Of course, ‘suspended operations’ pretty much means that E-Play has tanked. So is this a failure for E-Play, or does it mean these companies have decided to kill the initiative?
The chance of another business partner stepping in to monitor the quality of used games being received seems unlikely if these two big players couldn’t make a system work, but second-round attempts may not be out of the question. GameStop’s system is solidly ingrained into their business model, and both Walmart and Best Buy have much larger operations to worry about.
Bhatia said that based on Walmart and Best Buy’s examples “it is clear the used games business is not an easy one to execute.” It certainly wasn’t for either of them anyway.
Another site that has a trade-in program is Amazon.com.
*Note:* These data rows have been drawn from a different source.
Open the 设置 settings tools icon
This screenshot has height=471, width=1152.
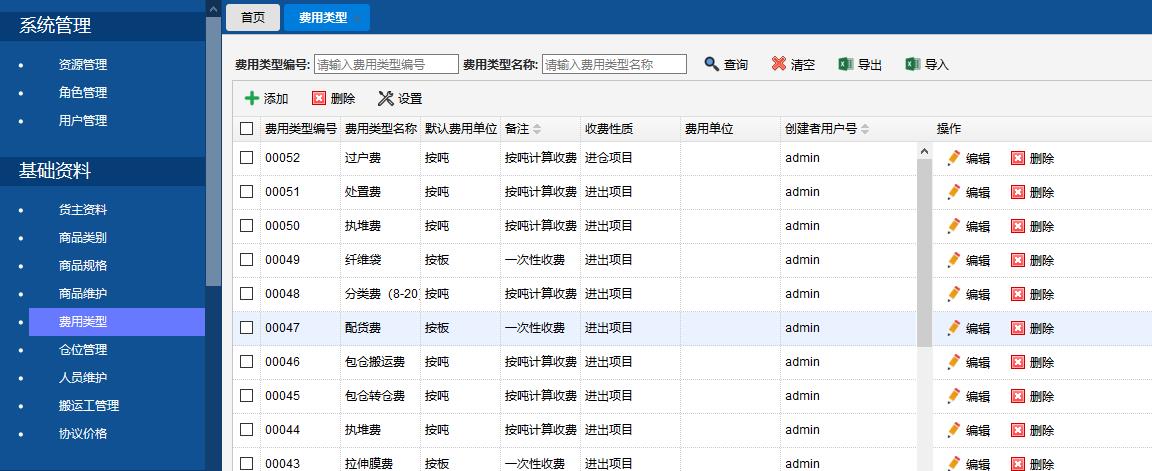tap(385, 98)
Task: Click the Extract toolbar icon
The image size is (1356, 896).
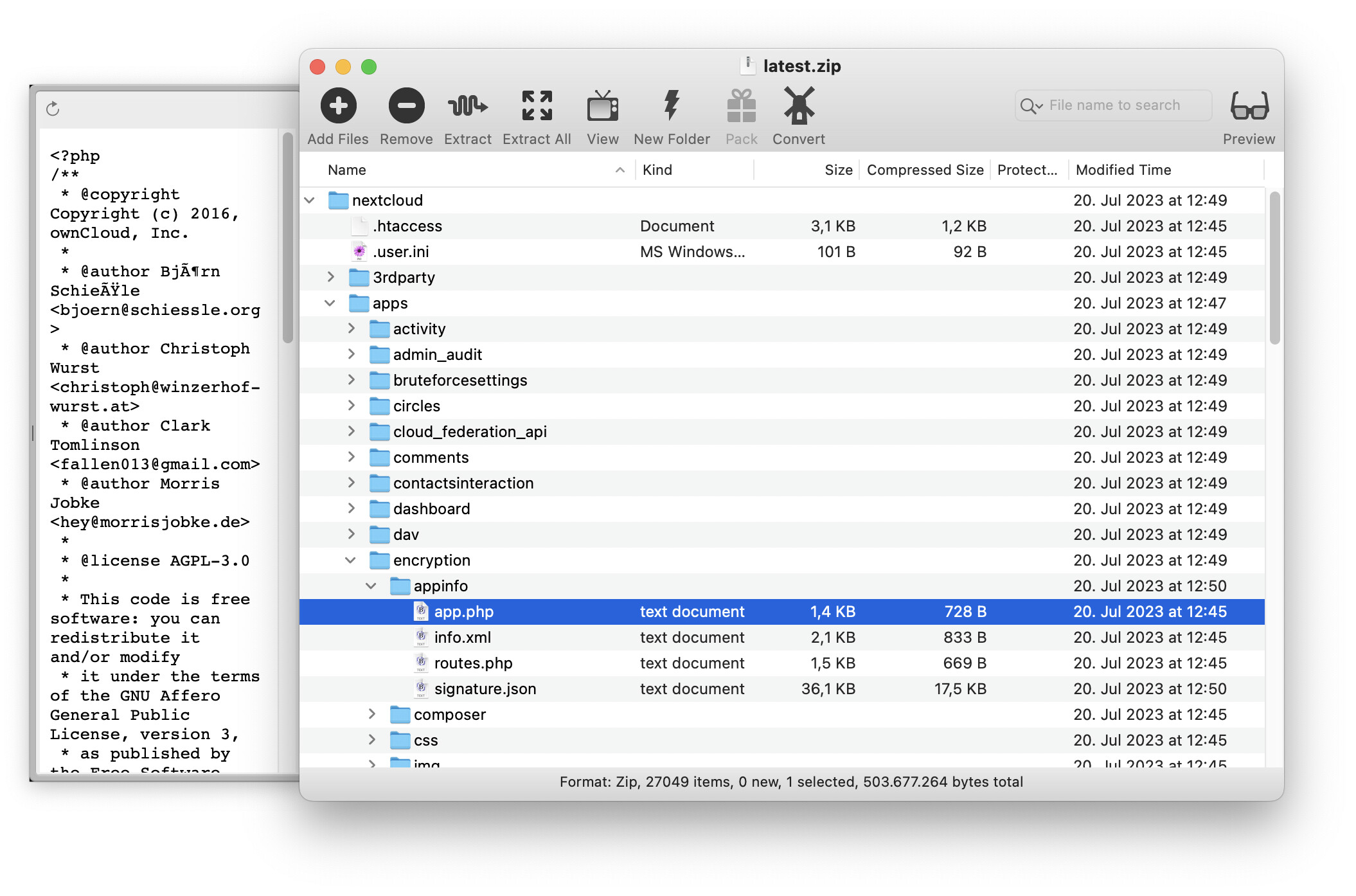Action: click(467, 106)
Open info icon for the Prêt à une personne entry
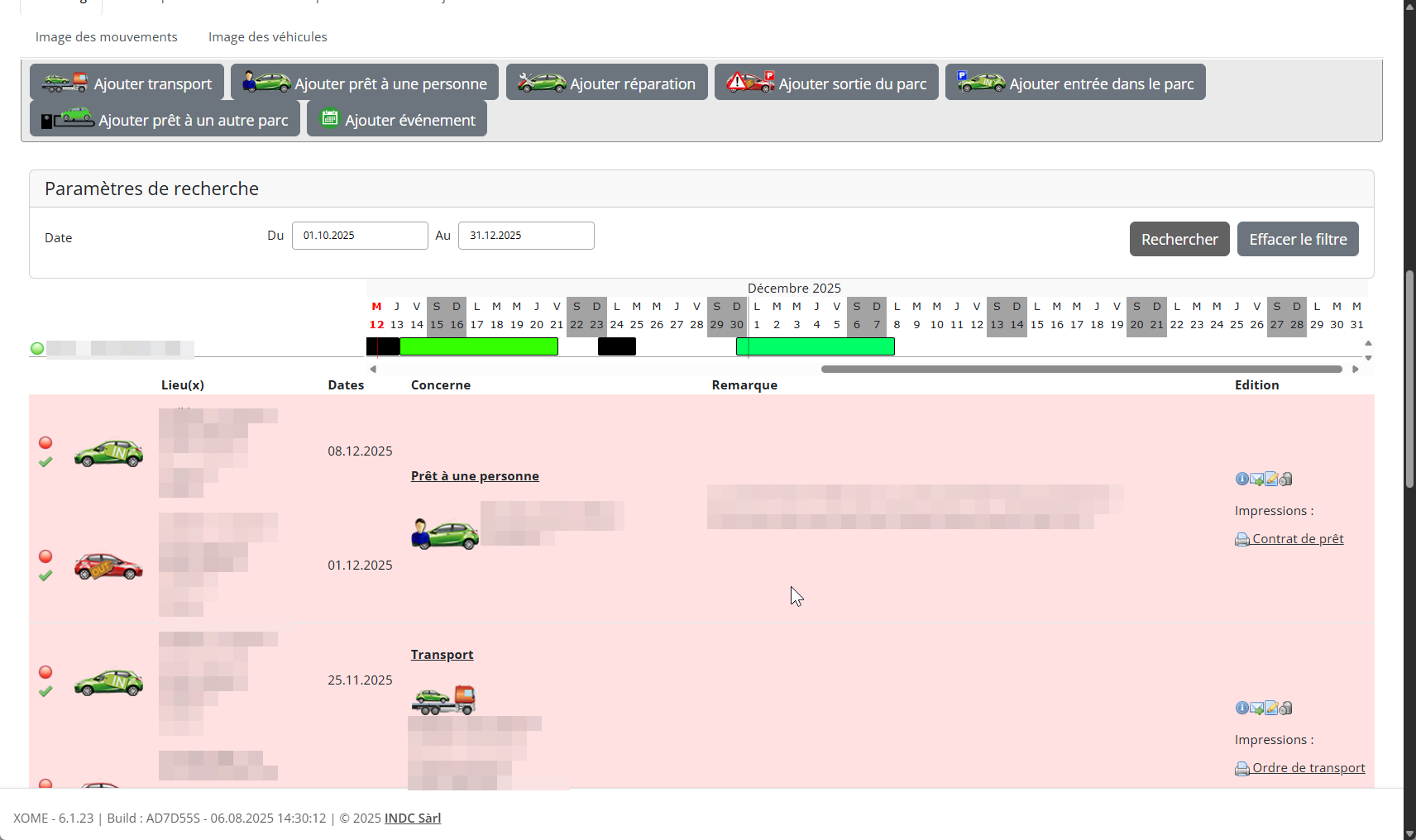Image resolution: width=1416 pixels, height=840 pixels. (1241, 479)
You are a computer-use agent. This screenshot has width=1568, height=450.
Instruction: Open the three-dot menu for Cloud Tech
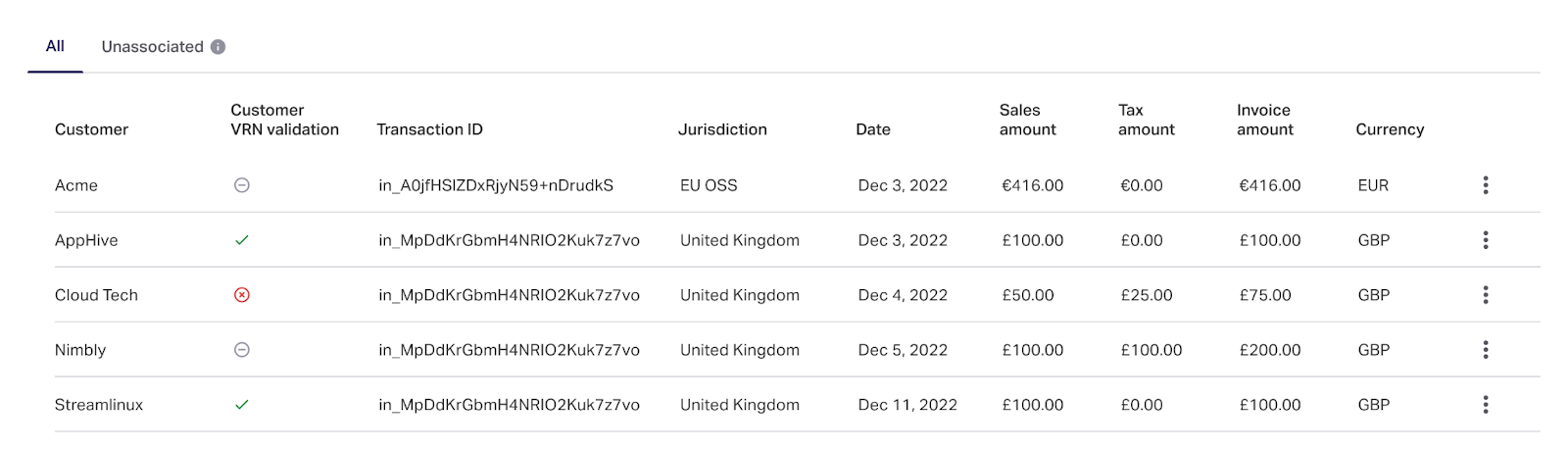click(1486, 295)
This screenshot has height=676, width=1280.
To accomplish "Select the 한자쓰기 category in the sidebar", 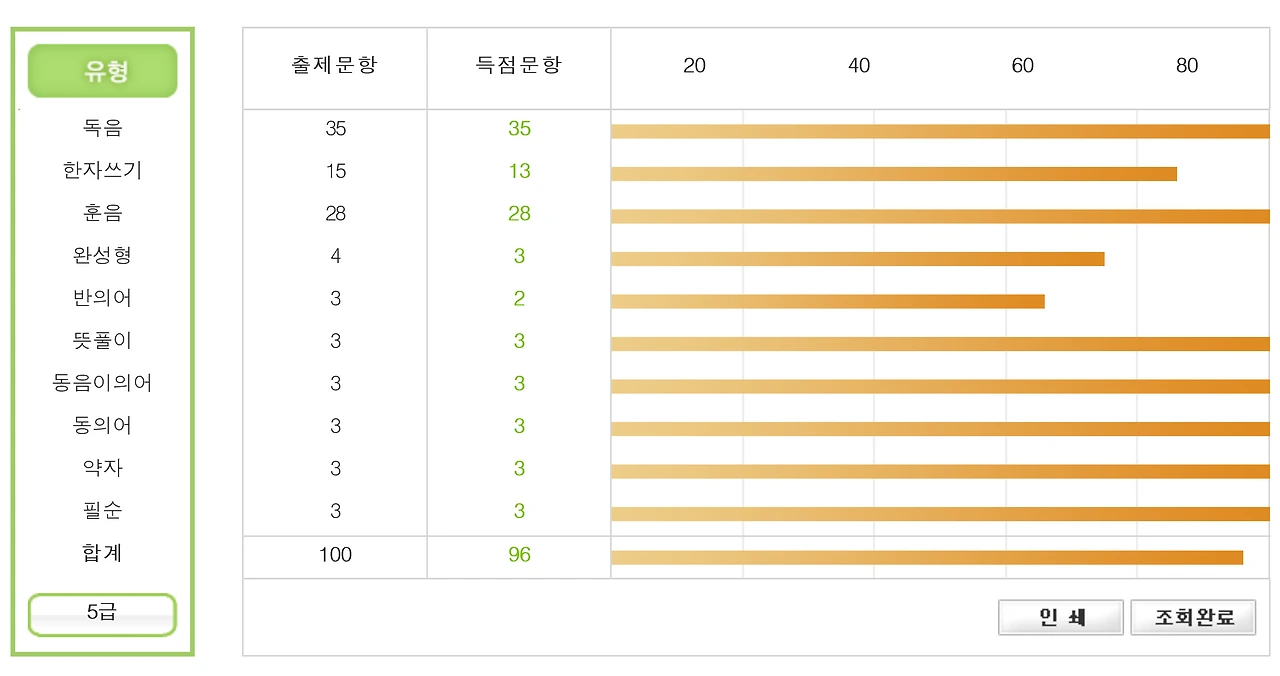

While there hasn’t been much noise about the success or failure of that program on a larger scale, I have personally heard mixed messages from folks who have used it in terms of the time it takes, the inability to dispute if Amazon decides what you sent in is worth less than their quoted value, and the overall value compared to just trading in at GameStop (or better yet, using an online site such as Goozex).
There is some thought that recent moves that offered all customers of new games such as Dragon Age: Origins and Mass Effect 2 special DLC (downloadable content) might be having an impact on used game sales, since that content costs as much as $7 to buy for a second-hand game. Of course, this is the intent of such content … and it is working, if the reports are to be believed. At the same time, though, GameStop continues doing quite well with their high-profit used game program, so I guess it is a matter of time to know if DLC is really to blame.
So … did you ever try one of these stores (including Amazon and Toys R Us) for exchanging video games? If so, what was your experience?